Вид у них был ужасающий. У обоих была рассечена голова, тонкие струйки крови, размазываясь по лицу, стекали со лба и за ушами. Рот О'Хары был разбит и кровоточил, нос Мерривейла тоже. Оба были потрясены и находились в полубессознательном состоянии. Когда их волокли из столовой, они даже не пытались сопротивляться.
Мы смотрели им вслед. Стоддард стоял, прислонившись к столу Роуз и Молли, глядя на уходящих, на его лице отражалась смесь недоверия и самого мрачного фатализма.
После того как полицейские вышли из комнаты, уводя с собой О'Хару и Мерривейла, мужчина в коричневом костюме оглядел всех нас так, словно считал, что все мы состоим в тайном сговоре, но собирался вывести нас на чистую воду.
— Кто из вас Тобин? — спросил он.
Я встал, внезапно занервничав и испугавшись. В желудке начались колики, а прямо под ребрами образовался жесткий комок нервов.
— Я, — почему-то фальцетом ответил я. — Прочистив горло, я повторил: — Я Тобин.
Он посмотрел на меня:
— Здесь все постояльцы, Тобин?
— Все, за исключением двоих.
— Приведите их, — приказал он мне. — Я хочу, чтобы все оставались здесь, пока их не вызовут. Приведите тех двоих и предупредите их тоже. А потом спускайтесь в кабинет Камерона.

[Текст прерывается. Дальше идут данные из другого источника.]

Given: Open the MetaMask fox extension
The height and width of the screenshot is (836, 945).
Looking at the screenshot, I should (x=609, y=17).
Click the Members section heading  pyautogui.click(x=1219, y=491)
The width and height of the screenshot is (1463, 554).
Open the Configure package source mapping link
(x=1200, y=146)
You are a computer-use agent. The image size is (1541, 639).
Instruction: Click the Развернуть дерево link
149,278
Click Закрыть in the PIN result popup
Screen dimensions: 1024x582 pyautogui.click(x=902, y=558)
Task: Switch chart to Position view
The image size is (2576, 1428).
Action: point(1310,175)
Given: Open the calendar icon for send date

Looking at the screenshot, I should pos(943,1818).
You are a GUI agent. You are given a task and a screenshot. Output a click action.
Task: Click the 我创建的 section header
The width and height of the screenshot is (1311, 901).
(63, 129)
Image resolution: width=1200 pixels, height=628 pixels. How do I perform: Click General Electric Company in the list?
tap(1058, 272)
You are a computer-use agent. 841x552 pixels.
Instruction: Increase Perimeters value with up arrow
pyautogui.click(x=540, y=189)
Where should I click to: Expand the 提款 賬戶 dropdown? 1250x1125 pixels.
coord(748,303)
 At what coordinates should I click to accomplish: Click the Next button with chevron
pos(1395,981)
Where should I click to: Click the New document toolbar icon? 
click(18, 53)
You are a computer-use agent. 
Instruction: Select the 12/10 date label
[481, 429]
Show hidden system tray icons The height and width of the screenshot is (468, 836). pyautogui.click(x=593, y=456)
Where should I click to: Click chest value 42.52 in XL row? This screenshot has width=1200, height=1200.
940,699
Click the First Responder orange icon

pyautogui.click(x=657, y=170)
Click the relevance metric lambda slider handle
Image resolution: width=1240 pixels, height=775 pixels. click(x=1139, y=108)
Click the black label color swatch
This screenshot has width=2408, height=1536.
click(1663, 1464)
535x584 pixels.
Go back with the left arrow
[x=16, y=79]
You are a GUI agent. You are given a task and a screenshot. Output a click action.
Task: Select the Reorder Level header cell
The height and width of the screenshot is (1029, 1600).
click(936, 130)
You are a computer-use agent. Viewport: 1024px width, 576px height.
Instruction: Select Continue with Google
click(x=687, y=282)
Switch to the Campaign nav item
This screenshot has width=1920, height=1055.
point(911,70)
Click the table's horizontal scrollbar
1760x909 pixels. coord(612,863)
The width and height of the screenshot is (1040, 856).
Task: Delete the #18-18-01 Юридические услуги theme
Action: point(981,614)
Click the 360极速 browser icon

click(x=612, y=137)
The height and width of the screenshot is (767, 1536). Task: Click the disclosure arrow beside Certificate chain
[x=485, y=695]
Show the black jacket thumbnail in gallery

Я хочу поговорить с вами.
— Я не знаю, где их комнаты.
— Тогда возьмите с собой кого-нибудь, кто знает.
Боб Гейл сразу же вскочил:
— Я пойду с вами.
Я взглянул на него, сожалея о том, что у него не хватает здравого смысла, чтобы не привлекать к себе внимание. Но делать было нечего — оставалось только кивнуть и сказать:
— Хорошо.
— Поторопитесь, — распорядился человек в коричневом костюме и вышел из столовой, хлопнув дверью.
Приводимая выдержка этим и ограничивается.